Aber irgendwie scheint sich was gewandelt zu haben in der letzten Zeit, dass zunehmend mehr Kinder sich evtl. von ihr abwenden und nicht mehr das machen oder spielen wollen, was Nathalie möchte. Freundinnen hat sie zwar immer noch dieselben wie sonst, erzählt sie jedenfalls, aber scheinbar gibt es Probleme auf dem Schulhof Spielkameradinnen zu finden. Gestern zum Beispiel als meine Frau sie fragte, mit wem sie denn so gespielt habe, erzählte sie mit leiser Stimme, in der viel Bitterkeit mitschwang, dass niemand mit ihr spielen wollte und so hatte sie alleine gespielt.
Jeder Schultag wird auf's Neue für sie zur Belastung. Auch zu Hause hat sie Phasen, wo sie oft traurig ist und schon an den nächsten Schultag denkt, was wir von ihr schlichtweg nicht kennen.

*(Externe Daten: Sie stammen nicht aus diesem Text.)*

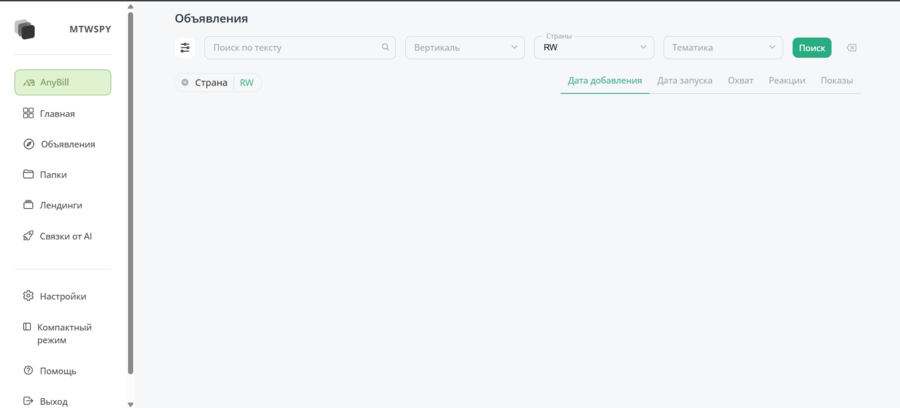Click the MTWSPY logo icon
Viewport: 900px width, 408px height.
pyautogui.click(x=26, y=30)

Für meine Frau ist es auch eine ziemliche psychische Belastung, ihr weinendes und schluchzendes Kind jeden Morgen in die Klasse abziehen zu lassen.
Nathalie selbst erzählt von sich aus sehr wenig aus der Schule. Man muss ihr alles aus der Nase ziehen und dann verschweigt sie offenbar auch noch eine ganze Menge. Was die Mutter der beiden Kinder erzählte, was uns völlig neu. Ich habe versucht mit vorsichtigen Fragen, wenn ich mit Nathalie alleine unterwegs war, heruaszubekommen, wie so ihr Tagesablauf jeweils heute gewesen ist und bekomme doch nur allgemeine schwammige Antworten, die auf nichts Negatives schließen lassen.
Ich habe jetzt sehr viel geschrieben und sicher gäbe es noch mehr dazu, aber ich denke, das ist soweit das Wesentliche.
Vielleicht kennt jemand solche Situationen, so ein Verhalten? Vielleicht (und hoffentlich) ist es nur eine Phase, die wieder vorüber geht. Aber wir stellen uns die Frage, ob wir etwas tun können oder müssen oder ob sich das von selbst wieder richtet. Vielleicht kann uns jemand von Euch ein paar Tipps geben. Würde uns sehr freuen.
Danke jedoch an alle, die bis zum Ende des Textes durchgehalten haben.